In addition to the other reply to this, there might also be the case of journals which are published by proffesional organisations being used to defray the cost of running such organisation. You'll also find individual subscription prices being much cheaper than institutional subscription prices, I'd posit a guess that the institutional subscription holders are in some part subsidising the individual subscription holders.

--
Not all conservatives are stupid,
but it is true that most stupid people are conservative.
- Hume
Re:Will it be like google scholar? by tootlemonde · 2004-12-14 03:11 · Score: 2, Insightful
Good quality search engines have lots of qualities that Google lacks.
One solution is to use google to locate a superset of the target articles and then use a more powerful search engine to winnow the google result set. For an individual, this approach would mean maintaining a personal index of the articles but that is a problem of storage space and bandwidth which is relatively cheap.
The two main problems that google solves is
- having access to the articles in the first place
- reducing the number of possible articles to a managable level
One could imagine a plugin for browsers that would add the additional search facilities to a google search. Until then, Google Hacks will get you started.
Re:Why journals are expensive. by DarkSarin · 2004-12-14 07:00 · Score: 2, Insightful

I wasn't saying that the prestige of the journal had anything to do with the medium, but that there is a lot of name recognition.
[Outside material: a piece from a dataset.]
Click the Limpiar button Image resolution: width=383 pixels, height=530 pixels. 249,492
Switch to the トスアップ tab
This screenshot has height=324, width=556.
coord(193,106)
JSTOR varies in quality from journal to journal--some are actually okay, while others suck. I know that I have gotten pdf's from JSTOR, but I wonder if that is a function of JSTOR or the amount that a person/institution is paying for access.

Most journals that I have dealt with online where I had to pay (because the university wasn't a subscriber) wanted between $15 and $25 for a single article. This is a LOT of money, and sometimes (if you aren't in a hurry), it is easier to contact the author and ask for a reprint--they usually have them, and if they are like many researchers, they are glad to send you a copy, provided you explain what you are doing.

There is a trick to it--the current prestigious journals ARE NOT going to go to a low/no cost format for publishing online until there are one or two major competitors who are seen as valid (peer-review) and prestigious. The prestige factor is huge and rests largely on (as you mention) the peer review process AND who is publishing in the journal. Sorry, but Robert Sternberg doesn't generally publish in just any old journal--he has one or two that he will send a manuscript to, and go from there.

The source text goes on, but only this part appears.